The Clause Files: Waiver
A series breaking down common contract clauses and explaining why they’re included. After all, your contract clarity is out there.
Waiver. No waiver of any term or right in this Agreement shall be effective unless made in writing and signed by an authorized representative of the waiving party. The failure of either party to enforce any provision of this Agreement shall not be construed as a waiver or modification of such provision, or impairment of its right to enforce such provision or any other provision of this Agreement thereafter.
The waiver clause, a crucial component of a contract, serves as a clarifying mechanism that delineates the rights and obligations of the parties.

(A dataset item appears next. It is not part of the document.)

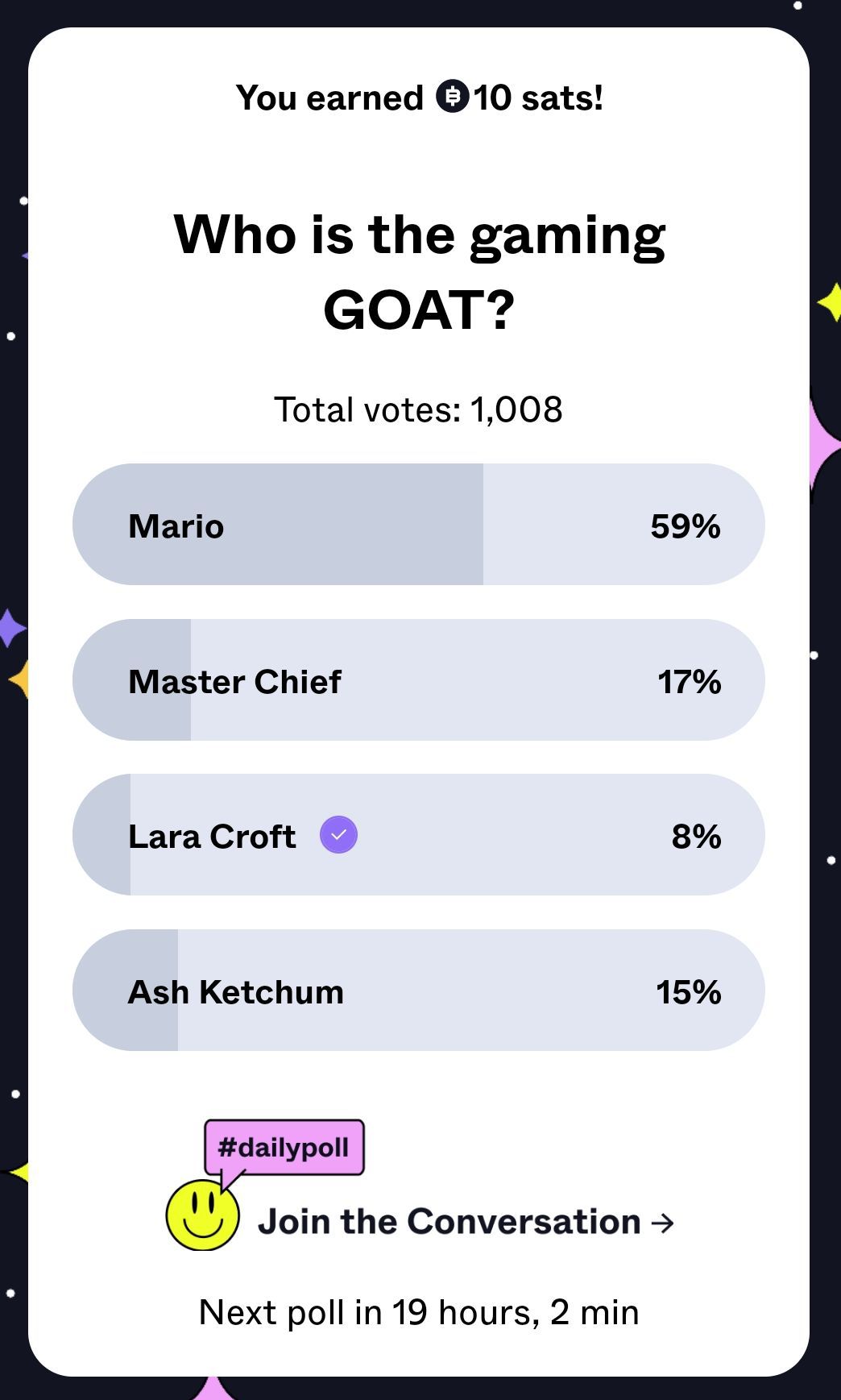Click the sats coin icon

click(452, 97)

When one party chooses to disregard a particular term or condition of the agreement, the waiver clause ensures that their decision does not permanently waive their right to enforce it in the future. This clause upholds the integrity of the contract, prevents unintended waivers, and mitigates legal disputes by explicitly stating that leniency or oversight does not forfeit rights permanently. It offers flexibility to parties, allowing them to exercise discretion without compromising the enforceability of the agreement.

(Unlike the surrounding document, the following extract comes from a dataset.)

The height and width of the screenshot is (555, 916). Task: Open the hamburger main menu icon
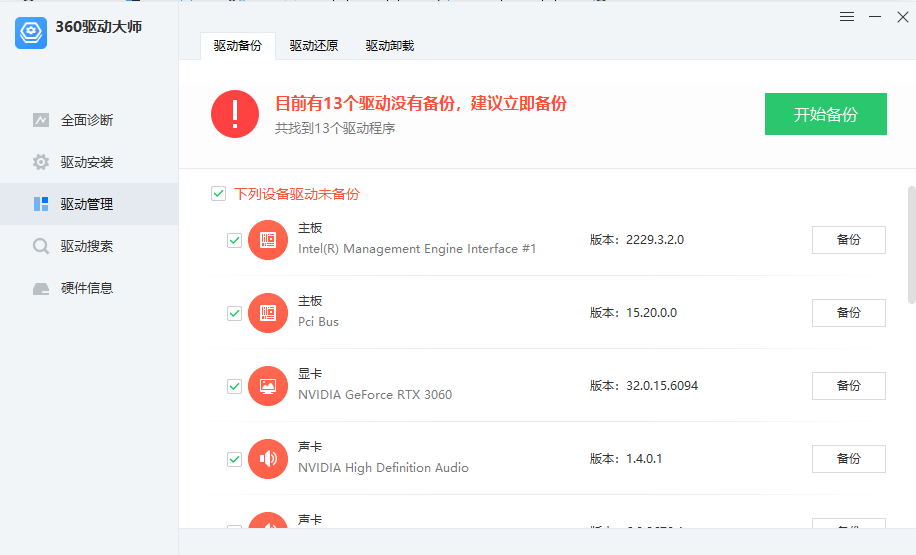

A custom-tailored waiver clause ensures that the language aligns with the unique terms, risks, and obligations of the agreement. It provides clarity on what rights can or cannot be waived, under what conditions, and whether waivers must be in writing. By avoiding generic or ambiguous terms, it helps protect the parties and reduces the risk of disputes. Ultimately, a custom waiver reflects the intent of the agreement and ensures that it is effective.